Items from a dataset
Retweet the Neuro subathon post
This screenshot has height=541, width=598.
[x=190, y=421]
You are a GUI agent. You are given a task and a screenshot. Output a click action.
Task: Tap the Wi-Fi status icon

• _Your instructions_: All lines from the one with "You are a GUI" through the end of the data must be repeated exactly, and nothing else may be repeated.

• _Solution to this task_:
You are a GUI agent. You are given a task and a screenshot. Output a click action.
Task: Tap the Wi-Fi status icon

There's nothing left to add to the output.